How to complete this task -
Excluding pictures, transcribe precisely the lines from the one containing "gir files (27, 1820)" to the final line of the listing below, inclusive, and nothing more.

━━━ Records for the exercise ━━━

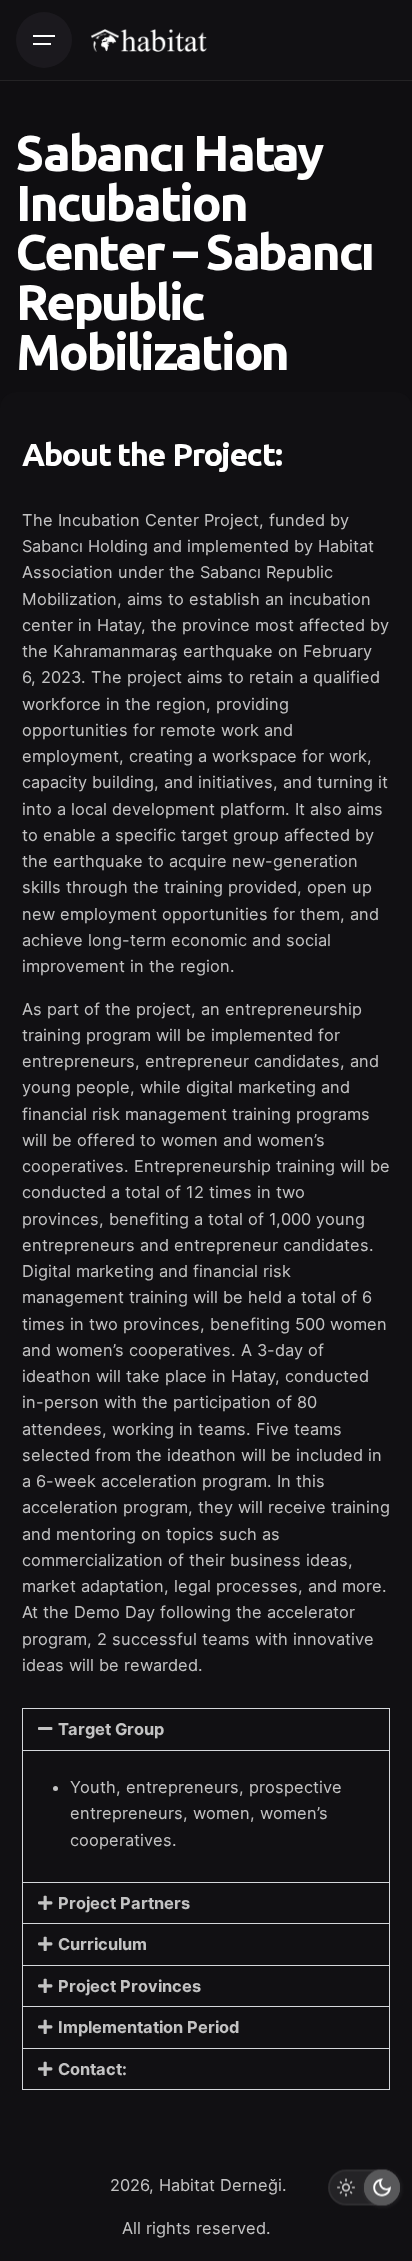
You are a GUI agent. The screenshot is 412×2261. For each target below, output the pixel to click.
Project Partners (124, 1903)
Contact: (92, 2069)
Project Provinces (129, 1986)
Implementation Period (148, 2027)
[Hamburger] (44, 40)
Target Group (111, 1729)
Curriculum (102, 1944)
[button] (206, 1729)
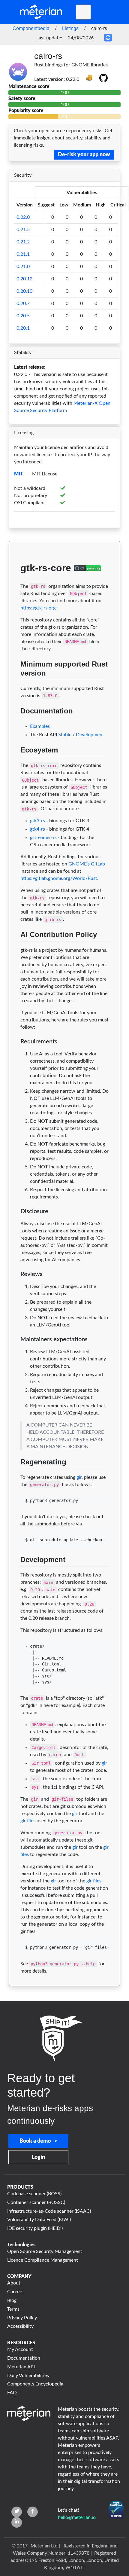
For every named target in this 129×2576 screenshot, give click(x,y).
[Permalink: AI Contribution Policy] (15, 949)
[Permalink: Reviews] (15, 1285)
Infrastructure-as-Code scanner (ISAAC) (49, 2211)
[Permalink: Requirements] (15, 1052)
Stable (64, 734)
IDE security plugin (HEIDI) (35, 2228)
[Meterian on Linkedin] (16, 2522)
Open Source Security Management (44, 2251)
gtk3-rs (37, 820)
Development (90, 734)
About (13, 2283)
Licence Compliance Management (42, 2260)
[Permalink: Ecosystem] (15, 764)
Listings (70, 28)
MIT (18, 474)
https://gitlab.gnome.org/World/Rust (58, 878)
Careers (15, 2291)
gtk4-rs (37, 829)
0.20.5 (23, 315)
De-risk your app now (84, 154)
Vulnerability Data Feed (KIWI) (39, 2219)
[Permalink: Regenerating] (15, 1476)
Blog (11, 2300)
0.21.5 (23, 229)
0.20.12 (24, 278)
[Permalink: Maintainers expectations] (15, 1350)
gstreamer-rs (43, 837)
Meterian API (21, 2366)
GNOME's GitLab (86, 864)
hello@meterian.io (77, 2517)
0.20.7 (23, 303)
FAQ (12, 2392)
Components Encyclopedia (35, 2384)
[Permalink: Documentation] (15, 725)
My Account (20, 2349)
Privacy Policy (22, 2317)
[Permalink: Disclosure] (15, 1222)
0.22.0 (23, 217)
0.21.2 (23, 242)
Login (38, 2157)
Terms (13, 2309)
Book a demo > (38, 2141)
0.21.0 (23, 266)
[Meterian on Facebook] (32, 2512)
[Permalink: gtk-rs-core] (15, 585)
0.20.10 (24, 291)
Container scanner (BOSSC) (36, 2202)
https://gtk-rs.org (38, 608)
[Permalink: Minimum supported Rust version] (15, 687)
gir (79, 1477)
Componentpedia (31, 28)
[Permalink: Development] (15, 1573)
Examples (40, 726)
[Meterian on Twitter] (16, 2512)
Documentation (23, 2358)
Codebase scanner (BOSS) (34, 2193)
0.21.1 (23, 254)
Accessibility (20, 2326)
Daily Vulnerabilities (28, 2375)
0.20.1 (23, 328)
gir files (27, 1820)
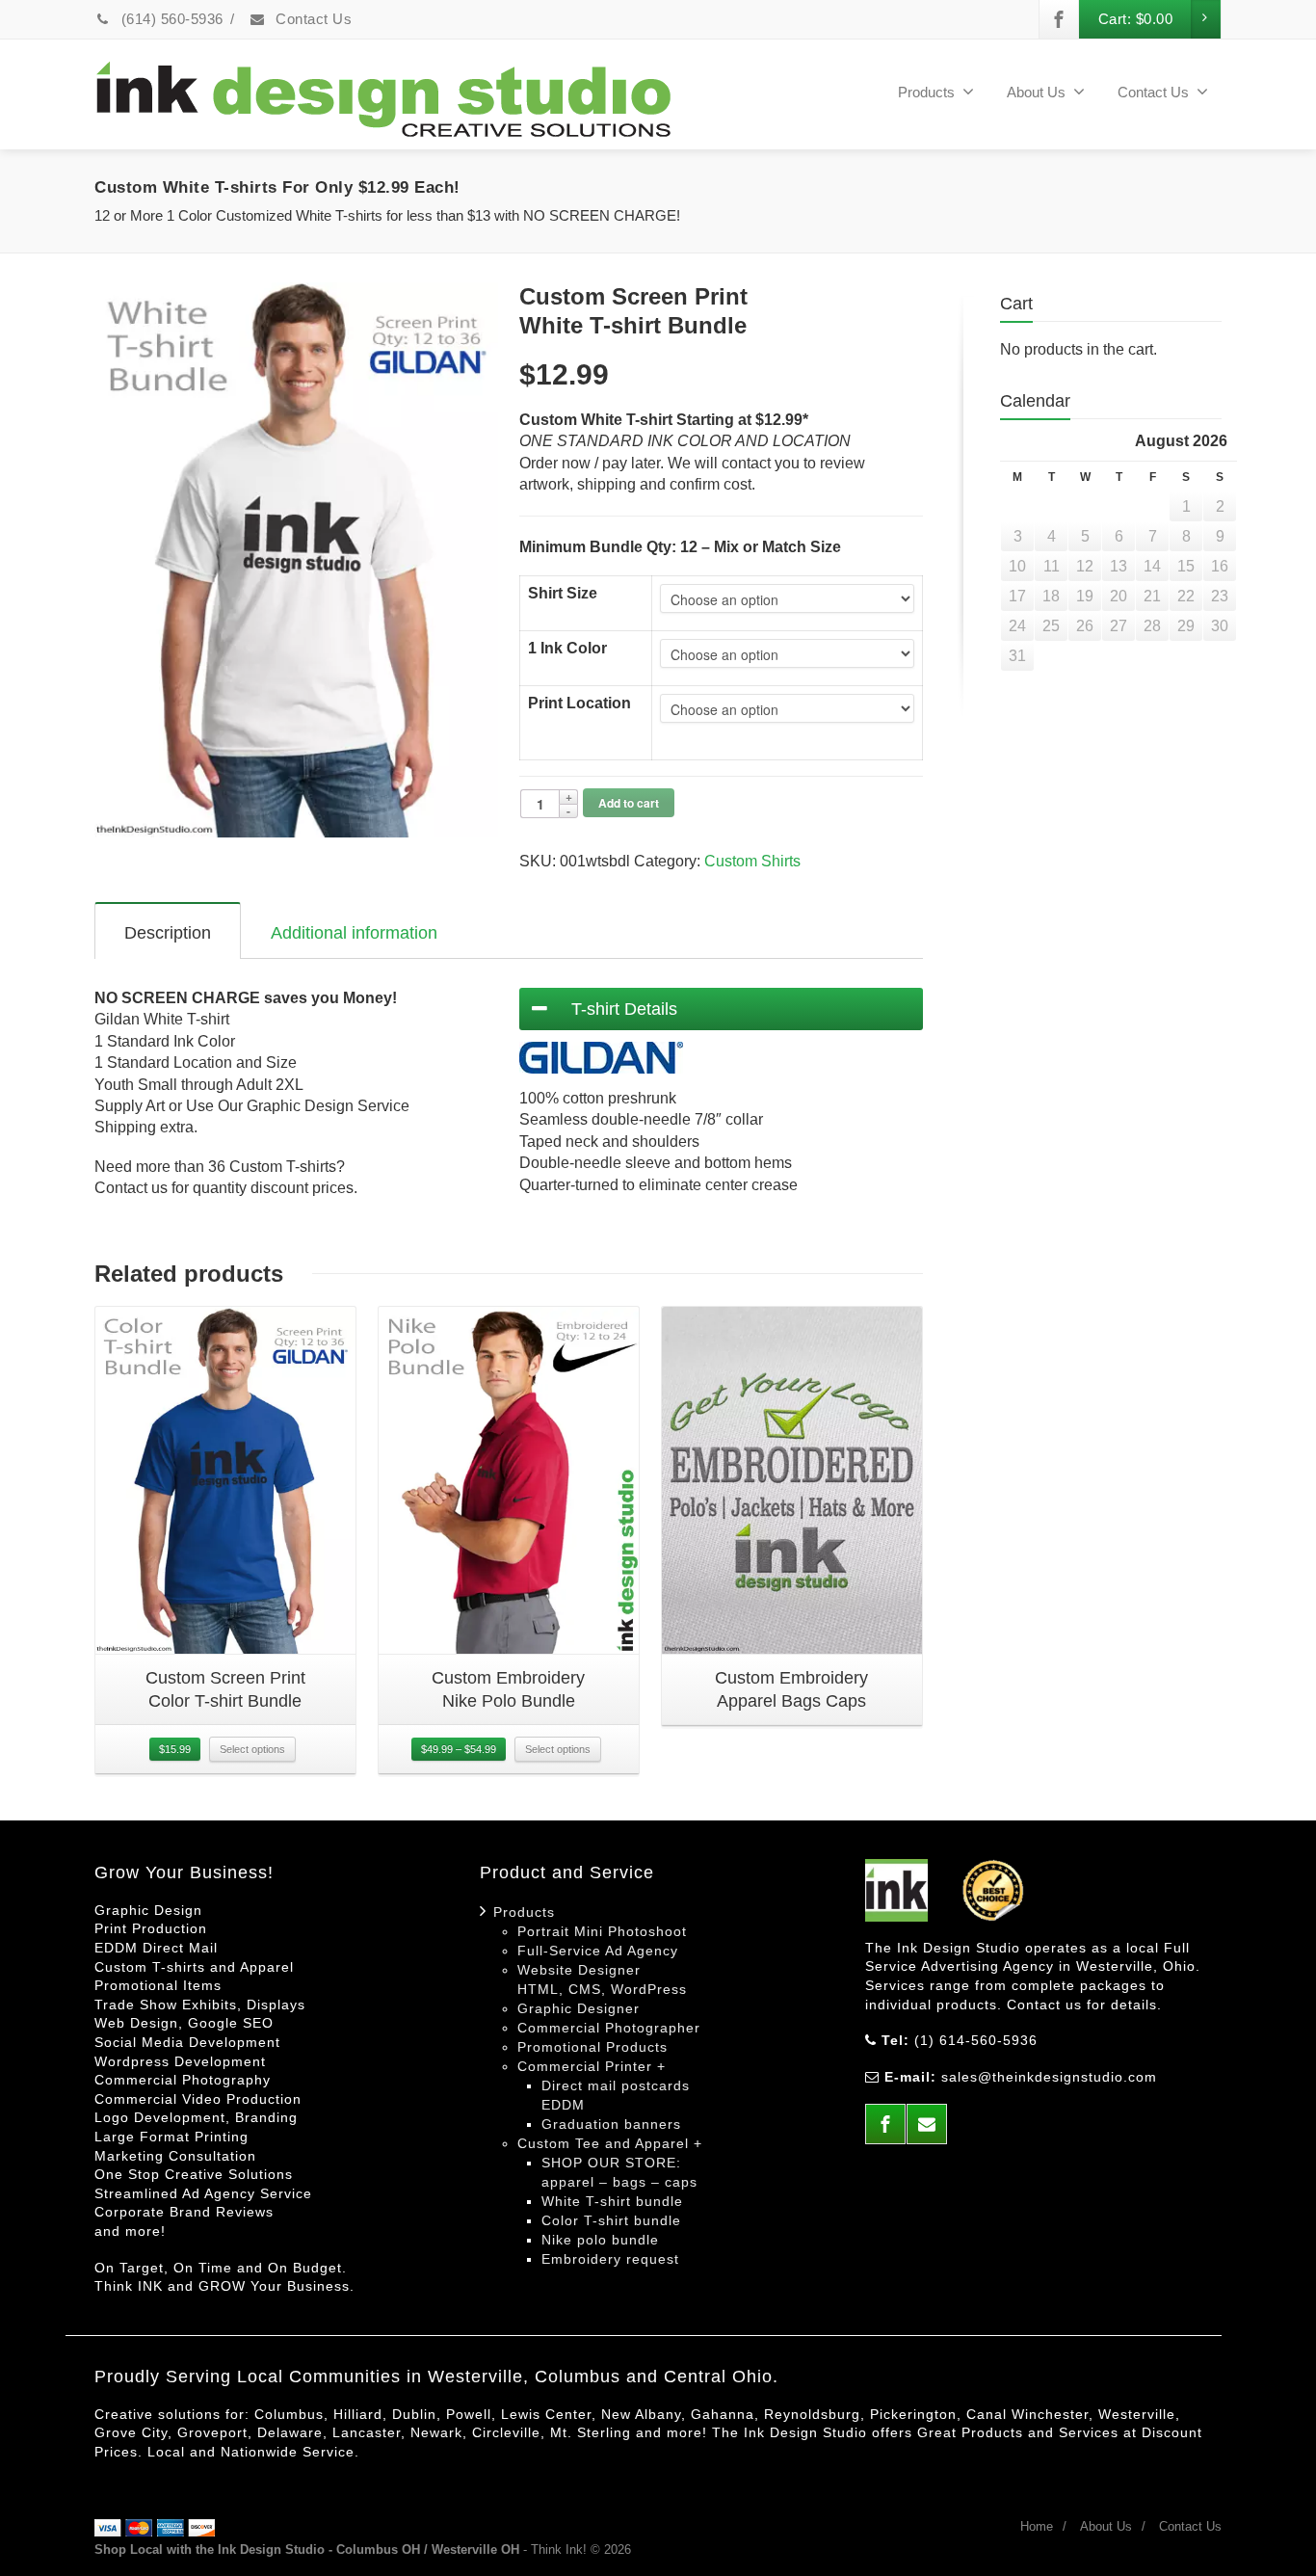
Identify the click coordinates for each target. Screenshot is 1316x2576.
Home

━━━

Response area -
gir files (27, 1820)
Identify the click coordinates for each target. Screenshot is 1316x2576.
Home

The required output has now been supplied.